* [Required work]:
Using the exact wording, repeat every line of the material.
-------
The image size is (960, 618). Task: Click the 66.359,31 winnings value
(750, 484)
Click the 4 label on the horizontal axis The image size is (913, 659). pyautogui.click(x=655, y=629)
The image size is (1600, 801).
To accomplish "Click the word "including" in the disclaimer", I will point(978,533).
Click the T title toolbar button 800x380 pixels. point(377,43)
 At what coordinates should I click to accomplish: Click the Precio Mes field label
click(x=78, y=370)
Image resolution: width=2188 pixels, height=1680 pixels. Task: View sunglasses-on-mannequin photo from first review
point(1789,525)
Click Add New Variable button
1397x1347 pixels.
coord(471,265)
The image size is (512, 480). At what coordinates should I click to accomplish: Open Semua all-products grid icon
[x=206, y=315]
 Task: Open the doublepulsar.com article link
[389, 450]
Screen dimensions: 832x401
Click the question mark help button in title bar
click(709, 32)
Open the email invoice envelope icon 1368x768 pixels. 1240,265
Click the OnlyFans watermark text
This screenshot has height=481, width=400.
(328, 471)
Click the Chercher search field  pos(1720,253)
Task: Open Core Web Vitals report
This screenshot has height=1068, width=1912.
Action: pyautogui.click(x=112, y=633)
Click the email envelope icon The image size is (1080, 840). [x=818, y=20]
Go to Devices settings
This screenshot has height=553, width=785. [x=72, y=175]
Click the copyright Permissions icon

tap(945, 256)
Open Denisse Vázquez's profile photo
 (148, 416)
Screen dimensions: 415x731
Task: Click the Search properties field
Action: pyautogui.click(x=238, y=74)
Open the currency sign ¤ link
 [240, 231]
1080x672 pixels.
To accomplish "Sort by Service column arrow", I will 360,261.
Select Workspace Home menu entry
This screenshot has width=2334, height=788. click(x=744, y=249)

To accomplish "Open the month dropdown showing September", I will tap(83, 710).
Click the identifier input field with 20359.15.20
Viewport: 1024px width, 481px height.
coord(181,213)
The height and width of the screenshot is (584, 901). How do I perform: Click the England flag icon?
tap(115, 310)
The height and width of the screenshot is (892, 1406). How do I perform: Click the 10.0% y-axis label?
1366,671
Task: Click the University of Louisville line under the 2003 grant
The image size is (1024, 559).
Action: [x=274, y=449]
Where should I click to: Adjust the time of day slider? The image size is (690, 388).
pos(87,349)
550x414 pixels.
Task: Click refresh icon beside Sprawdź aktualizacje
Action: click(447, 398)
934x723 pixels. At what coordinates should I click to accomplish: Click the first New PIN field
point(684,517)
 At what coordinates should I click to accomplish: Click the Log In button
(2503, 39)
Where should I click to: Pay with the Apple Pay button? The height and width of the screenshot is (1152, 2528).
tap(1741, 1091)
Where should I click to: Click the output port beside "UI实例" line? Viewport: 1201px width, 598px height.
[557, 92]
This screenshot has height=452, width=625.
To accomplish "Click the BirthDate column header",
-------
* [The completed task]:
The image size is (960, 618). Task: Click the 66.359,31 winnings value
(750, 484)
Click the 4 label on the horizontal axis The image size is (913, 659). pyautogui.click(x=655, y=629)
The image size is (1600, 801).
To accomplish "Click the word "including" in the disclaimer", I will point(978,533).
Click the T title toolbar button 800x380 pixels. point(377,43)
 At what coordinates should I click to accomplish: Click the Precio Mes field label
click(x=78, y=370)
Image resolution: width=2188 pixels, height=1680 pixels. Task: View sunglasses-on-mannequin photo from first review
point(1789,525)
Click Add New Variable button
1397x1347 pixels.
coord(471,265)
The image size is (512, 480). At what coordinates should I click to accomplish: Open Semua all-products grid icon
[x=206, y=315]
 Task: Open the doublepulsar.com article link
[389, 450]
Screen dimensions: 832x401
Click the question mark help button in title bar
click(709, 32)
Open the email invoice envelope icon 1368x768 pixels. 1240,265
Click the OnlyFans watermark text
This screenshot has height=481, width=400.
(328, 471)
Click the Chercher search field  pos(1720,253)
Task: Open Core Web Vitals report
This screenshot has height=1068, width=1912.
Action: pyautogui.click(x=112, y=633)
Click the email envelope icon The image size is (1080, 840). [x=818, y=20]
Go to Devices settings
This screenshot has height=553, width=785. [x=72, y=175]
Click the copyright Permissions icon

tap(945, 256)
Open Denisse Vázquez's profile photo
 (148, 416)
Screen dimensions: 415x731
Task: Click the Search properties field
Action: pyautogui.click(x=238, y=74)
Open the currency sign ¤ link
 [240, 231]
1080x672 pixels.
To accomplish "Sort by Service column arrow", I will 360,261.
Select Workspace Home menu entry
This screenshot has width=2334, height=788. click(x=744, y=249)

To accomplish "Open the month dropdown showing September", I will tap(83, 710).
Click the identifier input field with 20359.15.20
Viewport: 1024px width, 481px height.
coord(181,213)
The height and width of the screenshot is (584, 901). How do I perform: Click the England flag icon?
tap(115, 310)
The height and width of the screenshot is (892, 1406). How do I perform: Click the 10.0% y-axis label?
1366,671
Task: Click the University of Louisville line under the 2003 grant
The image size is (1024, 559).
Action: [x=274, y=449]
Where should I click to: Adjust the time of day slider? The image size is (690, 388).
pos(87,349)
550x414 pixels.
Task: Click refresh icon beside Sprawdź aktualizacje
Action: click(447, 398)
934x723 pixels. At what coordinates should I click to accomplish: Click the first New PIN field
point(684,517)
 At what coordinates should I click to accomplish: Click the Log In button
(2503, 39)
Where should I click to: Pay with the Apple Pay button? The height and width of the screenshot is (1152, 2528).
tap(1741, 1091)
Where should I click to: Click the output port beside "UI实例" line? Viewport: 1201px width, 598px height.
[557, 92]
This screenshot has height=452, width=625.
To accomplish "Click the BirthDate column header",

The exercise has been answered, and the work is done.